With Syria's recent use of chemical weapons, concern hit a crescendo in Amman, Jordan's capital city, said Jordanian Armed Forces Lt. Rasha Al Qaisi.
"They're all scared," she said. "I'm scared, too."
The Jordanian troops were at Colorado's capitol Thursday as part of a long-term partnership with the state's National Guard.
Jordan, which borders, Syria, Israel, Iraq and Saudi Arabia, is a key American ally in the region.
"Jordan is a very strategic partner," explained Capt. Darin Overstreet, a Colorado National Guard spokesman who was playing tour guide for the Jordanian delegation on Thursday.
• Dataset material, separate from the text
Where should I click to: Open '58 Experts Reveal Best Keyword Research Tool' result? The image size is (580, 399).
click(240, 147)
The Jordanian troops, including Al Qaisi, came to Colorado to learn how to help their military communicate better with the public.
Since reforms were enacted in 2011, Jordan has begun to embrace freedom of speech and a free press.
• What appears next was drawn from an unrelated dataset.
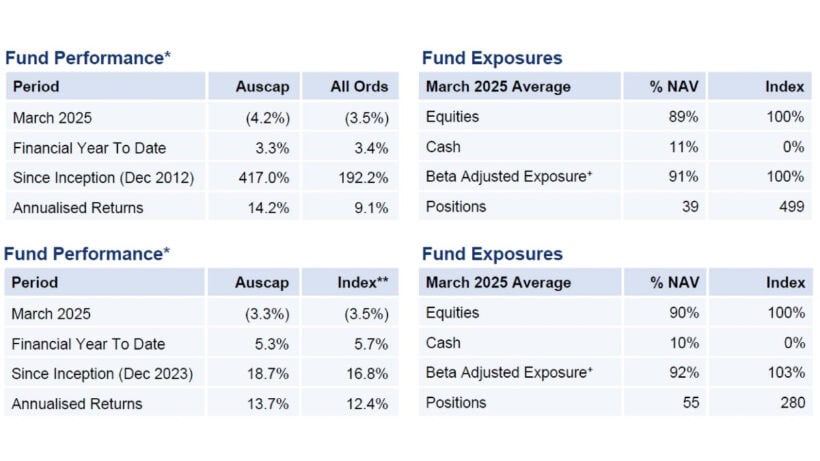Click the 14.2% annualised return cell
This screenshot has height=461, width=820.
pos(272,208)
That means the government has to talk to the people.
The quality is critical now that Jordan is surrounded by threats, especially along its border with Syria where the military is working to make sure the war doesn't spill over.
The government of Jordan, through King Abdullah, has spent months trying to alert the West to the growing dangers in Syria, including the existence of chemical weapons stockpiles.
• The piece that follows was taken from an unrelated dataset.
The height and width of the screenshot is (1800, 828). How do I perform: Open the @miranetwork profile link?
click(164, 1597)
Jordan faces internal concerns, too.
A peaceful place in a region of strife, it is home to an ever-growing population of refugees from Syria, Iraq, Palestine and Egypt.
As the population increases, its economy continues to stumble. Jordan has no oil or mineral wealth and a meager industrial base. It's estimated that up to a quarter of Jordan's workforce is unemployed.
"We're a poor country," Al Qaisi said.
And the threat of chemical weapons next door is only driving fear, even in a nation accustomed to regional turmoil.
If the U.S. launches an extended campaign in Syria, Jordan would play a key role. So would Colorado.
The Colorado National Guard has worked to become expert on the country, with exchanges of fighter pilots and special forces troops in recent years in addition to regular contact between top-level leaders.
"It helps us to gain an understating of the Arab culture," said Overstreet, who has traveled to Jordan several times as part of the program.
The Jordanian delegation, meanwhile, will spend another few days in America, enjoying peace in a nation at war.
"It's amazing," Al Qaisi said of Colorado. "People are so nice."